In this proposal, we request compute time on Alvis and Dardel for ongoing and expanded research projects in the AI Laboratory for Molecular Engineering, headed by Dr. Rocío Mercado Oropeza in the CSE Department at Chalmers. This proposal supports 7 PhD students (not including 2 incoming), 4 postdoctoral researchers, 1-6 MSc students (depending on the term), and one faculty member, all working on AI-driven molecular engineering and molecular dynamics. These projects span various aspects of data-driven molecular engineering, including single-cell image and omics analysis, molecular dynamics simulations, and AI methods for biochemical applications such as generative AI for drug and materials discovery. We aim to address challenges in representation learning and predictive modeling for molecular systems.

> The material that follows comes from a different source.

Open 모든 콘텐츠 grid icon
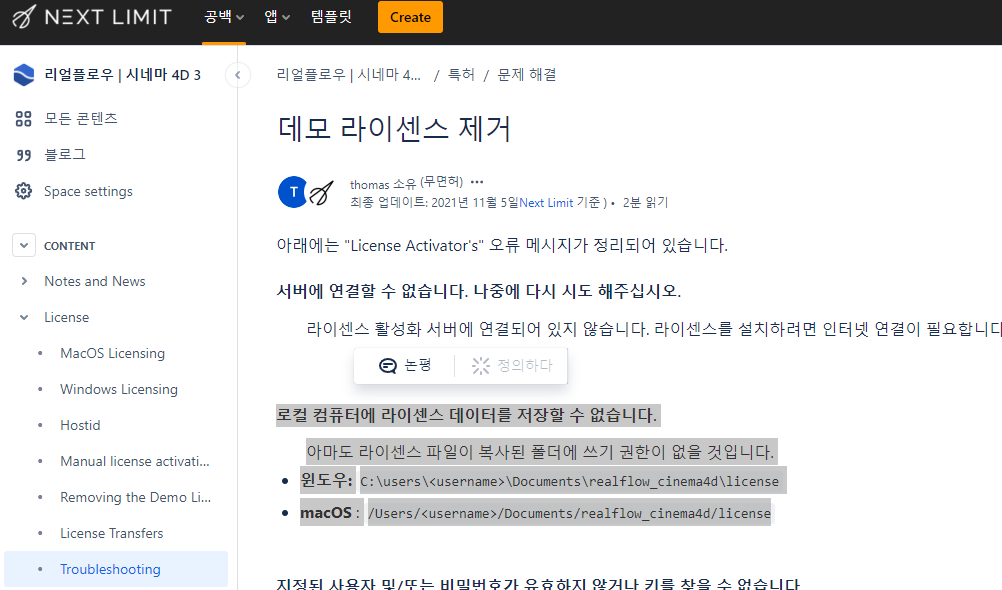Viewport: 1002px width, 590px height. point(24,119)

Our research objectives are to: (1) Develop large-scale multi-modal neural networks for single-cell data and cell image analysis. (2) Train advanced generative models for molecular design and optimization. (3) Apply molecular dynamics simulations to study biomolecular interactions, which will be used to design surrogate models for important biochemical properties in our generative models. (4) Train language models for synthesizability-constrained molecular generation, metabolite prediction, and molecular representation.

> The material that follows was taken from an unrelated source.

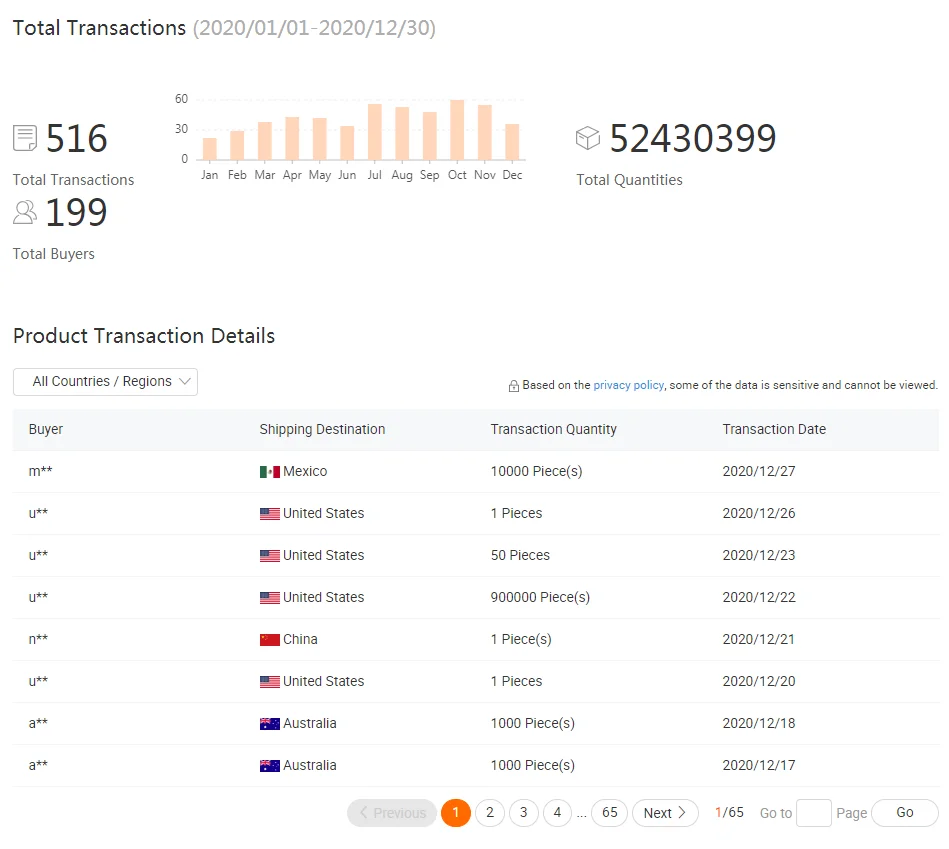949x849 pixels.
Task: Click the China flag icon
Action: pyautogui.click(x=269, y=640)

These efforts have led to novel tools and methods applicable to AI-driven molecular engineering (as evidenced by our team's recent publication history https://ailab.bio/publications) as well as work currently in progress, with anticipated publications in leading computer science and bioinformatics journals. All code, models, and datasets built will be released open-source and our findings published in primarily computer science venues.
For this project, we want to extend our current allocation (5K GPU-h monthly on Alvis, 15x1000 core-h monthly on Dardel) to a bigger Medium Compute allocation (10K GPU-h monthly on Alvis, 50x1000 core-h monthly on Dardel, 15x1000 core-h monthly on Tetralith) as evidenced by our teams increased computational needs.